M. O. (1) przesłuchany w charakterze podejrzanego na etapie postępowania przygotowawczego przyznał się do popełnienia zarzucanego mu czynu i wyjaśnił, że na początku sierpnia 2015 roku przyjechał z B. do W. w odwiedziny do swojego kolegi K. G. (1), z którym chodził do jednej szkoły. Gdy był w odwiedzinach u K. G. (1) spotkał się również z P. N. (1), którego także znał, i który w tym czasie przebywał w W. na przepustce z zakładu poprawczego. Wieczorem P. N. (1) zaproponował, aby udać się na ulicę (...) w W.. Poszli tam około godziny 24.00. Gdy byli na miejscu P. N. (1) oświadczył, że wie, iż w jednym z domów jednorodzinnych może „coś być” i dom ten pusty, gdyż właściciele wyjechali na wakacje. M. O. (1) wyjaśnił, że odniósł wrażenie, że K. G. (1) wiedział już wcześniej, że mają włamać się do tego domu. M. O. (1) wyjaśnił, iż zgodnie z uzgodnieniami został na „cztach” w miejscu, w którym zaczyna się ulica (...). W tym samym czasie K. G. (1) i P. N. (1) udali się teren posesji i włamali się do domu. Wrócili po upływie około jednej godziny. P. N. (1) miał na sobie czarny plecak, w którym znajdował się laptop i dwa tablety. Z kolei K. G. (1) miał przy sobie saszetkę, w której znajdowały się pieniądze w postaci bilonu w walucie polskiej oraz w euro. Oprócz tego P. N. (1) i K. G. (1) posiadali przy sobie pieniądze w plikach, które schowali do kieszeni. Pieniądze te także były w walucie polskiej oraz w euro. M. O. (1) w toku dalszego przesłuchania wyjaśnił, iż nie wie ile pieniędzy dokładnie zabrali P. N. (1) i K. G. (1). Za to, iż stał „na czatach” otrzymał drobne w złotówkach i w euro. Były to pieniądze o nominałach po 5, 2 ,1 w złotówkach i euro. Otrzymał również laptop oraz dwa tablety, które następnie sprzedał swojemu koledze w T. za łączną kwotę 150 zł. M. O. (1) wyjaśnił, że następnego dnia po włamaniu pojechali pociągiem do T., gdzie od P. N. (1) w K. G. (1) otrzymał dodatkowo po 1000 zł. W T. w Galerii (...) zrobił zakupy i jeszcze tego samego dnia wrócił autobusem do domu. P. N. (1) i K. G. (1) zostali w T.. M. O. (1) wyjaśnił również, iż od P. N. (1) i K. G. (1) dowiedział się, że łącznie z domu przy ulicy (...) w T. ukradli 57 tyś. złotych. M. O. (1) zaznaczył, iż z P. N. (1) i K. G. (1) na włamaniu był tylko jeden raz i podkreślił, że bardzo żałuje tego co zrobił. (k. 143-143v)

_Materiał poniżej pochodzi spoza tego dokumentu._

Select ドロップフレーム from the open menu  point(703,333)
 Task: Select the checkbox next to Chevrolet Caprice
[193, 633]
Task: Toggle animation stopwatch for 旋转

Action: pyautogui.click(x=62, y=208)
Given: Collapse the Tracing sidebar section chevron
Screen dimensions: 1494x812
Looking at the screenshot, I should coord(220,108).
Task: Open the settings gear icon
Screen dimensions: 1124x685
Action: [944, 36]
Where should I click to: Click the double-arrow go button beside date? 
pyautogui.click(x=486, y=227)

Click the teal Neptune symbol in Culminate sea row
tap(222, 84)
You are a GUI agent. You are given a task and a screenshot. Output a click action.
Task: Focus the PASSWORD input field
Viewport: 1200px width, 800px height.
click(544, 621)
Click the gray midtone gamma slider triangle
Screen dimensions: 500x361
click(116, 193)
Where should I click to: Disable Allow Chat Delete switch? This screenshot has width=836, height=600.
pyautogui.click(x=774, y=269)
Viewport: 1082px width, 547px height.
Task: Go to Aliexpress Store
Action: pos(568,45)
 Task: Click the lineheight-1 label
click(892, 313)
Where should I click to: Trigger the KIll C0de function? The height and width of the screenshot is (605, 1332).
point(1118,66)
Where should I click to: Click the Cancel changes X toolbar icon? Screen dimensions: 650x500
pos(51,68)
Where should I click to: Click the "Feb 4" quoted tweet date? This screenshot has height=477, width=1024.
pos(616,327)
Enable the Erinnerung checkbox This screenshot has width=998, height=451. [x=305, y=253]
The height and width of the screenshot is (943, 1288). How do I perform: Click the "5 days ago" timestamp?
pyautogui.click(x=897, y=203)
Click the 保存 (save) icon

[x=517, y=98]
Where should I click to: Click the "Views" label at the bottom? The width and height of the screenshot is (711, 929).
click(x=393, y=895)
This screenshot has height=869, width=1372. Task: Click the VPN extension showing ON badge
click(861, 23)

M. O. (1) przyznał się do popełnienia zarzucanego mu czynu również w trakcie przesłuchania przez prokuratora i wyraził zgodę na dobrowolne poddanie się karze w wymiarze jednego roku pozbawienia wolności z zobowiązaniem do solidarnego naprawienia szkody. (k. 189)

K. G. (1) przesłuchany w charakterze podejrzanego na etapie postępowania przygotowawczego przyznał się do popełnienia zarzucanego mu czynu i wyjaśnił, iż w dniu 05 sierpnia 2015 roku przyjechał do niego w odwiedziny M. O. (1). Gdy wspólnie z nim oraz zP. N. (1), który jest jego sąsiadem chodzili po W., na osiedlu „ptasim” przy ulicy (...) zauważyli dom, w którym nie paliło się żadne światło. Wówczas postanowił z P. N. (1), iż włamią się do tego domu. K. G. (1) wyjaśnił, iż miał przy sobie latarkę, którą czasami nosi i razem z P. N. (1) przeskoczyli przez płot i przez niezabezpieczony otwór, który był przykryty jedynie dyktą weszli do pomieszczenia kotłowni. Tutaj przy pomocy toporka uszkodzili drzwi i weszli do pomieszczenia piwnicznego i dalej do wnętrza domu. We wnętrzu domu, w jednym z pokoi, który znajdował się na piętrze, w szafie z rozsuwanymi drzwiami znaleźli metalową skrzynkę, w której były przechowywane pieniądze w walucie polskiej oraz w euro. W domu znaleźli także laptopa i tablety, które również zabrali. K. G. (1) wyjaśnił, iż w domu razem z P. N. (1) przeszukiwali poszczególne pomieszczenia i oprócz pieniędzy w polskiej walcie i euro nie zabrali żadnych innych. Wszystkie rzeczy, które znaleźli w domu schowali do plecaka, który także znaleźli w domu. K. G. (1) zaznaczył, że M. O. (1) w tym samym czasie, gdy on wraz z P. N. (1) przeszukiwali dom pozostał zewnątrz domu, na ulicy i obserwował, czy nikt nie idzie. K. G. (1) w toku dalszego przesłuchania wyjaśnił, że po przeliczeniu wszystkich pieniędzy, które zabrali okazało się, że jest ich koło 80 tyś. zł. M. O. (1) otrzymał 2 tyś. zł oraz laptop i dwa tablety, które sprzedał w T.. Do T. pojechali pociągiem zaraz następnego dnia po włamaniu. K. G. (1) wyjaśnił, iż wszystkie pieniądze jakie pochodziły z włamania przeznaczył na ubrania, alkohol o codzienne wydatki. K. G. (1) podkreślił, iż żałuje swojego czynu. (k. 151 – 151v)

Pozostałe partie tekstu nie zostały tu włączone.